CCA Manila kicked off its anniversary with “Cook for the World” virtual event with Rep. Toff de Venecia, who shared his thoughts on Filipino Gastronomy and Heritage Policy. “Gastronomy plays an intensely important role in culture because not only food is significant to a tourist experience, but also the fact that gastronomy becomes an important source of identity, evolution, and post-modern culture.”
The second speaker, Ige Ramos, an award-winning book designer, food writer, and artist, talked about “Pride in Filipino Gastronomic Roots.” Ramos believed that before cooking other cuisines, one should understand what you cook at home. In Filipino cuisine, rice is essential: “Rice is the canvas and then use the dish to paint your food with colors and textures.”
He also stressed that to give value to our food heritage, one should discover local ingredients by being observant, talking to the market and visiting farms. Like eating at the carinderias, it plays a vital role in the gastronomic ecosystem of taste, trust and traditions. The recipes from the carinderias tell an authentic story because it was passed down from one generation to the next.
On the other hand, anthropologist Dr.
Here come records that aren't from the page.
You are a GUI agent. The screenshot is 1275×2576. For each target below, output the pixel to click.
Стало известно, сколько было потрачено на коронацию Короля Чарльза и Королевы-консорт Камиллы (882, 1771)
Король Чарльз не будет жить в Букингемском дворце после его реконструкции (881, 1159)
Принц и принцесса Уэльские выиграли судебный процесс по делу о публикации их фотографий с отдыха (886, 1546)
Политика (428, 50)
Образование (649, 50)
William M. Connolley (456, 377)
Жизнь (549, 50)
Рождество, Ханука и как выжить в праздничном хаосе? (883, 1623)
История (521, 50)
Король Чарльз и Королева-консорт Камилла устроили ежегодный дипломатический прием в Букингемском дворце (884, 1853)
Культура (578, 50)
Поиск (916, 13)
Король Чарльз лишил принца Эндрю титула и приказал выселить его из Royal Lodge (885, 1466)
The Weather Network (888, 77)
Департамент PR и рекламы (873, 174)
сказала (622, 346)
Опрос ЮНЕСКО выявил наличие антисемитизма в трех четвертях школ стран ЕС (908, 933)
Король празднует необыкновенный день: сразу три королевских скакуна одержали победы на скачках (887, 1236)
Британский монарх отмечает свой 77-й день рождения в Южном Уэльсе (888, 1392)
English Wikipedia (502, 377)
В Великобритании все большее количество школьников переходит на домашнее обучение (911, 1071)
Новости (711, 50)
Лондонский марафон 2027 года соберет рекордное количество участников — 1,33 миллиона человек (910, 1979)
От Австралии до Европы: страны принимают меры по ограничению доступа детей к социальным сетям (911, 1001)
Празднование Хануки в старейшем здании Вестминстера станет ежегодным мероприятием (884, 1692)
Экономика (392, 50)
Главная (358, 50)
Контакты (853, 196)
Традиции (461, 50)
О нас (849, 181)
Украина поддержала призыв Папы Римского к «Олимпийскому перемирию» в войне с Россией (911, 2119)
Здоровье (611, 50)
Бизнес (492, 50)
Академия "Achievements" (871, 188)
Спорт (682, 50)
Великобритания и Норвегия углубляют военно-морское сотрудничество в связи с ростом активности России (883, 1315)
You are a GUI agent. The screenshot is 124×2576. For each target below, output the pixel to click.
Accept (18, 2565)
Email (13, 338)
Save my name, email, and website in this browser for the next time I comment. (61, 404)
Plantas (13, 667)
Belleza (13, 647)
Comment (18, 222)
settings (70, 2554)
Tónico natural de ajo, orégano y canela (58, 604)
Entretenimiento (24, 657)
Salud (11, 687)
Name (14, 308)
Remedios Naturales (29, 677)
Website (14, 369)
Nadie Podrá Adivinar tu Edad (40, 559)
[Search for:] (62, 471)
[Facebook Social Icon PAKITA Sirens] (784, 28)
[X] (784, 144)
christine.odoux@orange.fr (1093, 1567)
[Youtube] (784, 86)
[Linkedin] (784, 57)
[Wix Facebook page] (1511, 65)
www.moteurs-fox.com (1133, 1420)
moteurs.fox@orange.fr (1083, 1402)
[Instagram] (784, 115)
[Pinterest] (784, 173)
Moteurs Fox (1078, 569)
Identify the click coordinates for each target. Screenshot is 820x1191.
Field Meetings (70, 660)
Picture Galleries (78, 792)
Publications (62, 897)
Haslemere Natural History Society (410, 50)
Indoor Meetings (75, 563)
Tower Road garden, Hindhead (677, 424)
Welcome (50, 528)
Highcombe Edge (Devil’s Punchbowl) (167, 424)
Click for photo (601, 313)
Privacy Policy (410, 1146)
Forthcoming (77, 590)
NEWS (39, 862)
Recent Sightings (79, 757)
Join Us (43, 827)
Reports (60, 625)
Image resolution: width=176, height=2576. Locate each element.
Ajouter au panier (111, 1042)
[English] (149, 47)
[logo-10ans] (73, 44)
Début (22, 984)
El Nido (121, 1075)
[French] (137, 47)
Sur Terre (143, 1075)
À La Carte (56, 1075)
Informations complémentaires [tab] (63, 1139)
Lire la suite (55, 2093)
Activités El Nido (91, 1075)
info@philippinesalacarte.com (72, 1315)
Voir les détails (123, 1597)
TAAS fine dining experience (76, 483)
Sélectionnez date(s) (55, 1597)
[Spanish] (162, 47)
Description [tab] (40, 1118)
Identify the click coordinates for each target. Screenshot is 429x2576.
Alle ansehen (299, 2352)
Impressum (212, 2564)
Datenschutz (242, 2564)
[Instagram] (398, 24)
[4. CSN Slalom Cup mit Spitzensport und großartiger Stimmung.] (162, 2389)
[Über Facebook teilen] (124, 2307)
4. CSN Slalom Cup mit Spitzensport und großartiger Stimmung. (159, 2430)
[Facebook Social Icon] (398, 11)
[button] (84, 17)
Mike Tan discussed the “Filipino Diaspora, Heritage, and Food.” Filipino food, according to him, is the original fusion cuisine – a mix of Spanish, Chinese, Japanese, Indian, Western, and Pacific Islander flavors that shows the country’s rich and varied cultural history.
We need to give importance to our local ingredients, such as souring agents that can be only found in the Philippines, like Batuan fruit that is popular in Panay Island, and Alibangbang that can be found in the Ilocos Region. He stressed the need to be literate about our food – researching, publishing, and producing regional cookbook recipes to honor traditional knowledge on Filipino food so it won’t be forgotten.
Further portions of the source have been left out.